Tuesday, April 26, 2011

Becoming a cyclops

I've always had good eyesight -- at least 20/20 -- but my last full checkup confirmed something I'd already been noticing in everyday life, which is that it's starting to go a bit downhill. I squint to focus on the microwave oven's digital clock from across the kitchen, and I can't read all the titles on the spines of our books as clearly as I once could. The doctor discovered that my right eye's functions are up to speed, but my left eye can't quite seem to focus on that teeny little bottom line of the eye chart. It's a side effect of getting older, I suppose.
Covering one eye to stare at the chart, I thought briefly of the cyclopes of Greek myth. A lot of stories are told about the cyclopes. The one I remember clearest is sometimes told of the first cyclops, who was originally a two-eyed giant. This first cyclops sought out Hades, and offered to give up one of his eyes if the ruler of the underworld would, in exchange, give him the preternatural gift of knowledge of the future. Hades accepted the eye as payment, but in exchange he gave the cyclops, and all his descendants, more of a curse than a gift -- a very specific knowledge of the future, the ability to foresee their own deaths.

Today my checkup blood test results came back. In a way they've made me feel a bit like the cyclops -- not that I'm one-eyed, or even close to being one-eyed. But today I discovered I have an illness, one that's most likely to end me in future.

I have diabetes.

Now I can hear some of you saying, "Jeez, Soozcat, quit being such a drama queen. It's just diabetes. I've seen those TV ads with Wilford Brimley saying 'diabeetus.' Poke your finger, take your meds, watch what you eat and you'll be perfectly healthy."

Well, that's what the TV ads make Type 2 diabetes look like, don't they? I'd probably be a lot more likely to believe the ads if I hadn't seen how it actually works with real people. In real life, when you have diabetes, it's more like a constant juggling act, trying to keep multiple balls in the air all the time -- life, medication, blood sugar, diet, exercise -- and as they fall, because inevitably they do, things start to go wrong. The first thing is usually neuropathy, or nerve damage. You start losing your eyesight, or the sensation in your hands and feet, or both. You're likely to get cataracts or uncontrolled bleeding in the vitreous humor of your eye. Decreased nerve sensation makes it difficult to tell whether you have a serious injury, and if you aren't vigilant, secondary infections like gangrene can lead to amputation. Then you start losing your kidney function; that eventually leads to full renal failure and dialysis. The cherry on top is heart disease and congestive heart failure, which is what ends up killing most long-term diabetics.

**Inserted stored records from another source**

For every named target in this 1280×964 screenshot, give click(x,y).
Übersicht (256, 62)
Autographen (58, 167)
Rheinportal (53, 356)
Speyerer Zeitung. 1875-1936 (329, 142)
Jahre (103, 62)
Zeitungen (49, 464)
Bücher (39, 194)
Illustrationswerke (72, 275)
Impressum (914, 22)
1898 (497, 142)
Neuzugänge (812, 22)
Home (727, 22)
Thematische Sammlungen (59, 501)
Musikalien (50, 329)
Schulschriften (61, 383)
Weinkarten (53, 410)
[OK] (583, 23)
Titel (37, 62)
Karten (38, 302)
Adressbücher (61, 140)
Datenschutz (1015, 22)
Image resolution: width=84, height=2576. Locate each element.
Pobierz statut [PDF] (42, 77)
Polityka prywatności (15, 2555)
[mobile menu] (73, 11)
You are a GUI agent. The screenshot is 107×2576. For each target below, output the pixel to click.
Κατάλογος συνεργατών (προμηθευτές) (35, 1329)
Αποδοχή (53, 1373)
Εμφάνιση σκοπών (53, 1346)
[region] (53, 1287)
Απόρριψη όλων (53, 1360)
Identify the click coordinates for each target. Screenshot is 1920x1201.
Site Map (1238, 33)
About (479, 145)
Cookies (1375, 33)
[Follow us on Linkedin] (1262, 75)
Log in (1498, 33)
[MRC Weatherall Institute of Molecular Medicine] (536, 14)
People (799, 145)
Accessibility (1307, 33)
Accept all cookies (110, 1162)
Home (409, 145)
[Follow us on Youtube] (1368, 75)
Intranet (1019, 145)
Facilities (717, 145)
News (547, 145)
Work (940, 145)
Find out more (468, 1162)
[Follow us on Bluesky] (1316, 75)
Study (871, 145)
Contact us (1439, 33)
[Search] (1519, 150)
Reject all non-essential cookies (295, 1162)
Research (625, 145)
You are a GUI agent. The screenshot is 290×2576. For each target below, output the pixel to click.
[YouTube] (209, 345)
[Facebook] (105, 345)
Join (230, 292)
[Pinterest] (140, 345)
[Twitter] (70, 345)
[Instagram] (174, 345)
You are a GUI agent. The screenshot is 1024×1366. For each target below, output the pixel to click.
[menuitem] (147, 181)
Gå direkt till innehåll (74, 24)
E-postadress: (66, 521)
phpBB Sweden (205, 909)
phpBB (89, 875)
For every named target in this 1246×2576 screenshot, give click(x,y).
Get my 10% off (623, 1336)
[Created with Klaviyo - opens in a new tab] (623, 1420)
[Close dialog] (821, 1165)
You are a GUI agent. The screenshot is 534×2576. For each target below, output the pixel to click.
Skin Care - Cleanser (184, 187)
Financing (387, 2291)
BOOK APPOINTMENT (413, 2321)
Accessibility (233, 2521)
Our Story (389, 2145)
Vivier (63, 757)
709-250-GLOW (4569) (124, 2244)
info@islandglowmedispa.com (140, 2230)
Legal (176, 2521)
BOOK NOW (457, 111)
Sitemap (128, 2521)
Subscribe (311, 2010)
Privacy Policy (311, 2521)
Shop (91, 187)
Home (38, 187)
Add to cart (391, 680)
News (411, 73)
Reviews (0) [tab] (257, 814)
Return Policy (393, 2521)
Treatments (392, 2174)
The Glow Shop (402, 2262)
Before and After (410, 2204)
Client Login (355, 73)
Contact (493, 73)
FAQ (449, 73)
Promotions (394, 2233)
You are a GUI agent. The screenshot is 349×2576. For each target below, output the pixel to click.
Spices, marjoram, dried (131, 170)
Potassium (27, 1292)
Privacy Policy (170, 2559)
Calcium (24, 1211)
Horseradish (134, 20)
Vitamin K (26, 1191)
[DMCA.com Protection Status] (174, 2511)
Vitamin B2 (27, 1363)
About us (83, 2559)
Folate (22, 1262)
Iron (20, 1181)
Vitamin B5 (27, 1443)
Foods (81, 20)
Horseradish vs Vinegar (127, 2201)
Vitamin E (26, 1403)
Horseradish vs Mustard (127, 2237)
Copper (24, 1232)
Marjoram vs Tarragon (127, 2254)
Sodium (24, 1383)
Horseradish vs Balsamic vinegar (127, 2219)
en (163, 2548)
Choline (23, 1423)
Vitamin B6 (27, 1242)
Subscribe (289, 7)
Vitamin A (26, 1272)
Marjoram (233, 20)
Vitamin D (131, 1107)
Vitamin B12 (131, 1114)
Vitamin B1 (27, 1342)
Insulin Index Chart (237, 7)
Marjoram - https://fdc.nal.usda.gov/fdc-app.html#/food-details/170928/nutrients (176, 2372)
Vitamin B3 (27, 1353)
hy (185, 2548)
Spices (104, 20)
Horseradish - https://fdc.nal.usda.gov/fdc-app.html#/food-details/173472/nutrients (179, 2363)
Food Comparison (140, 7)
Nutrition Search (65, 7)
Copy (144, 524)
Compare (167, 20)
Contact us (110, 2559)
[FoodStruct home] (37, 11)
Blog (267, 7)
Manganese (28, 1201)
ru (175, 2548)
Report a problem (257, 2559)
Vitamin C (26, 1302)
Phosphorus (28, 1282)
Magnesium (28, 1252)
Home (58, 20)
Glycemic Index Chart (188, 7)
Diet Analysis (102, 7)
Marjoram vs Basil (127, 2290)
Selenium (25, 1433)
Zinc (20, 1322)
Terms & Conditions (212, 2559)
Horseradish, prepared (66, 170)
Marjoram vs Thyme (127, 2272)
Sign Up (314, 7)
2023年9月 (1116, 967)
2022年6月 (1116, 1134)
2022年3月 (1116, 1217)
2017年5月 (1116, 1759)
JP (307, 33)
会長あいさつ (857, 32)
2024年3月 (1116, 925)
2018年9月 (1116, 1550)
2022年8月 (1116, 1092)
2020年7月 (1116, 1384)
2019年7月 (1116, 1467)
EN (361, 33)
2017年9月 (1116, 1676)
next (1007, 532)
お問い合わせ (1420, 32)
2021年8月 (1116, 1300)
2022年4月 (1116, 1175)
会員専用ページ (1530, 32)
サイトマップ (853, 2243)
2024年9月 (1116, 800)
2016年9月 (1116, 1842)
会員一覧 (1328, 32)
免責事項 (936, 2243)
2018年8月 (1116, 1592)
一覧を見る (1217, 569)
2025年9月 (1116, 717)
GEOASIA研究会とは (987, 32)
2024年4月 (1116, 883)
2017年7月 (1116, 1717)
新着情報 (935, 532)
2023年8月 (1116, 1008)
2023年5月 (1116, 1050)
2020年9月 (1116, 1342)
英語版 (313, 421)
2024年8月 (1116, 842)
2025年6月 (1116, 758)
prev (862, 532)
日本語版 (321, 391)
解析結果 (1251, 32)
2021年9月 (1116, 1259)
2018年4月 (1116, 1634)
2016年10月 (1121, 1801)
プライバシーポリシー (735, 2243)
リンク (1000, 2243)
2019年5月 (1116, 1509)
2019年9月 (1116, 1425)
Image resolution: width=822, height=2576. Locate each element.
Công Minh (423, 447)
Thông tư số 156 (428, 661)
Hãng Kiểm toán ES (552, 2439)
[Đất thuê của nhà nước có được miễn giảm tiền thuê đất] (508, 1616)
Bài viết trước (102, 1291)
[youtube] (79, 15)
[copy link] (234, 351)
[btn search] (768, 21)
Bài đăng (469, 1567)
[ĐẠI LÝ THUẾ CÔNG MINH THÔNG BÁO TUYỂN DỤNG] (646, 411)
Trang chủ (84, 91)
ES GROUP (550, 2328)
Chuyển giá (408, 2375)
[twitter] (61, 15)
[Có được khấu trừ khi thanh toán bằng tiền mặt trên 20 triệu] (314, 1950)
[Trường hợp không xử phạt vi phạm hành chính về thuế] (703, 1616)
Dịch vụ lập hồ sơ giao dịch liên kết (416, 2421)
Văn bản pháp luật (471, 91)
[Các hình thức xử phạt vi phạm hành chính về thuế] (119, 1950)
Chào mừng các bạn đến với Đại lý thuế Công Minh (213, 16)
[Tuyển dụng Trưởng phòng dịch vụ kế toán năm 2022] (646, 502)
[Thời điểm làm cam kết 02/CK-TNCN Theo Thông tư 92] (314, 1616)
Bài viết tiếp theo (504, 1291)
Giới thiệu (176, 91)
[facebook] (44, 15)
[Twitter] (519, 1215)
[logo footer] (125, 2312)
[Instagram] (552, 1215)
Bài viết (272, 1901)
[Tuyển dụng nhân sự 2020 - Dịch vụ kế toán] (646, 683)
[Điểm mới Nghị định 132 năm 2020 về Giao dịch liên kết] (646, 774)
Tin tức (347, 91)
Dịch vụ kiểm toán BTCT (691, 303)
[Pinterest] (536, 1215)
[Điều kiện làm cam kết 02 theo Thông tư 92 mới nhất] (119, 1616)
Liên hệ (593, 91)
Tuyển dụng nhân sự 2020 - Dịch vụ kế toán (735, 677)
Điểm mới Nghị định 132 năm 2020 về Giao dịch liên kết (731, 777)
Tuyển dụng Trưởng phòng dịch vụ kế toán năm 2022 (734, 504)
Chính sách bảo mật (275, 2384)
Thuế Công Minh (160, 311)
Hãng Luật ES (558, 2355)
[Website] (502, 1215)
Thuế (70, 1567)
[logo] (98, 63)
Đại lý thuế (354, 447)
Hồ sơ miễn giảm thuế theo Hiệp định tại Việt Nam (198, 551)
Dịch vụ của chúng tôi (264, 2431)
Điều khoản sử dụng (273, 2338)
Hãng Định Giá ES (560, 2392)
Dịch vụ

It won't happen tomorrow, or next week, or even next year. But it's going to happen, no matter how careful I am. I know how it works. I watched it slowly kill my aunt Kathie, and I'm seeing it take my mom piece by piece. It's a chronic, incurable disease. The best I can hope for is maintaining my health as long as possible.

It's not all bad news. At least I've been diagnosed. Undiagnosed diabetes would have a chance to do a lot more nasty to me. I do have some options for maintenance, including the aforementioned changes to diet and exercise, monitoring and medication. Proper maintenance is likely to increase my life expectancy. And frankly, everyone dies sooner or later -- now I just have more insight into how it's going to happen. I don't have unlimited time, but I didn't have that anyway. And I have enough time to get the most important things done. So I recognize that I'm fortunate.

I can't quite bring myself to fill my prescription today, though. I keep thinking about what happens if you take the whole bottle at once, and I want that train of thought to pass first.

3 comments:

MarieC said...

Sooz, I'm very sorry to hear this!! However, keep going with South Beach and with your exercise, and that will help manage it, and maybe even get you to the point where you can cut back on your meds. And, you're right, diagnosed is much better than undiagnosed because you now know to take the necessary measures.

Rachel said...

I'm very sorry too! What a lousy thing to hear from the results of your eye exam. You have a good attitude though and are a great example of fortitude during difficulties. *big hug*
-Rachel

Dori said...

Oh Sooz. Having gone through years of uncertainty with my husband's disease and then with our daughters...I know the relief of the Diagnosis. Finally. Sometimes I need Labels. They help me put things in the correct box.

Love you. And I, for one, would like it very much if you stick around a while longer. So...enough of the take-the-whole bottle thoughts.